» **PROBLEM TO WORK ON**
Every line below that includes the word "settings" needs to be copied.

::: RECORDS FOR THIS TASK

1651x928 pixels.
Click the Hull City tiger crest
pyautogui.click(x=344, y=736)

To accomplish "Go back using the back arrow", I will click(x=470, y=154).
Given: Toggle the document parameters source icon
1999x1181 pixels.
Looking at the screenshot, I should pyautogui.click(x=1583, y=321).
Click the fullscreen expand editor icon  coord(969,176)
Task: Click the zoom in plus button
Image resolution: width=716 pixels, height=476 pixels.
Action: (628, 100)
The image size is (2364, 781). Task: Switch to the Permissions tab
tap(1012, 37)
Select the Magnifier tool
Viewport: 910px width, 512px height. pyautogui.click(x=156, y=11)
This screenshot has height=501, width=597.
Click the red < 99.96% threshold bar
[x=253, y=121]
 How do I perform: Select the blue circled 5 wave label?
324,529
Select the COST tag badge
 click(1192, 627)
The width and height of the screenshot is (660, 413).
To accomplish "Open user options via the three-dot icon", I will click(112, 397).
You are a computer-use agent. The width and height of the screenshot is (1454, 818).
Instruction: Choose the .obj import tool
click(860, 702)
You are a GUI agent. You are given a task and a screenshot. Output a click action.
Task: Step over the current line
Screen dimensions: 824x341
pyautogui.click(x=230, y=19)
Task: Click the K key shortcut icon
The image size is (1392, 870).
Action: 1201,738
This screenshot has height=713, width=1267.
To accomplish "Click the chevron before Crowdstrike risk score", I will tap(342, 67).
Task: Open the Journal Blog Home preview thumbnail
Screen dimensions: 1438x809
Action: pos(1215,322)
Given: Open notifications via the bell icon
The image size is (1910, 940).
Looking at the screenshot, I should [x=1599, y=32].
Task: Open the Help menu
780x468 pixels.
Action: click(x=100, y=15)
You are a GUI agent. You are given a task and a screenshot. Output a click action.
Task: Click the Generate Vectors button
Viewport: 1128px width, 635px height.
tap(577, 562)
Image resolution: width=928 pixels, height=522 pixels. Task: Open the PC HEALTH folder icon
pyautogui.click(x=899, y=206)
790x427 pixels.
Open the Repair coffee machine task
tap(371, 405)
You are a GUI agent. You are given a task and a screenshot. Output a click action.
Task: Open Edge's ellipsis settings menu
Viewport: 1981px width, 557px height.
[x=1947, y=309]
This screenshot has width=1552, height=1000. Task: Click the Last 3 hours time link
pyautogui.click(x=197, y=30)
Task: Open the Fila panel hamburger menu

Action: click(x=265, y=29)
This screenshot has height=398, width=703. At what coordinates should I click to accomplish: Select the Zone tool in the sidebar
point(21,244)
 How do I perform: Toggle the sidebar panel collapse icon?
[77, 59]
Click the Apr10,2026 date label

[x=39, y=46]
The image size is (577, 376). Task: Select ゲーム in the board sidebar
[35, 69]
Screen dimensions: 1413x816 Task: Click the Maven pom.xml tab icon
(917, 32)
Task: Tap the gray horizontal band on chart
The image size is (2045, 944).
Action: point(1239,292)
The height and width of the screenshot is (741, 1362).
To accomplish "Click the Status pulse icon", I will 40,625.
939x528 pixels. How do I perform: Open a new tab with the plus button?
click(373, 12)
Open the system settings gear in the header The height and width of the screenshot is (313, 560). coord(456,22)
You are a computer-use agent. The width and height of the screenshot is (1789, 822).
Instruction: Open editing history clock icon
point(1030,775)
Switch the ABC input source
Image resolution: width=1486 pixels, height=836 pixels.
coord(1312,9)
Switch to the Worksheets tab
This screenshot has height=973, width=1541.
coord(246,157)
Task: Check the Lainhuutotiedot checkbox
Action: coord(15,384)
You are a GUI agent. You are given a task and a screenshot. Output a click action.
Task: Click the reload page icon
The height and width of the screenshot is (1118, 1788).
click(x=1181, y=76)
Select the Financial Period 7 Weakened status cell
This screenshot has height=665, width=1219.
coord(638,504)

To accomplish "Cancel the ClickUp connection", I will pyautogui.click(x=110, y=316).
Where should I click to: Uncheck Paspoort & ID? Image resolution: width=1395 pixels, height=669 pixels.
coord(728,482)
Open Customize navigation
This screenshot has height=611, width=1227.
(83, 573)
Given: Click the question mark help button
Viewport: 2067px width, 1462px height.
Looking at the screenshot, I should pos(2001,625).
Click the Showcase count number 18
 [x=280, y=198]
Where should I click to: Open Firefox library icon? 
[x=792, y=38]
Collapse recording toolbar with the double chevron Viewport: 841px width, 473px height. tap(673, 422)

::::::

» **YOUR RESPONSE**
Task: Open Edge's ellipsis settings menu
Open the system settings gear in the header The height and width of the screenshot is (313, 560). coord(456,22)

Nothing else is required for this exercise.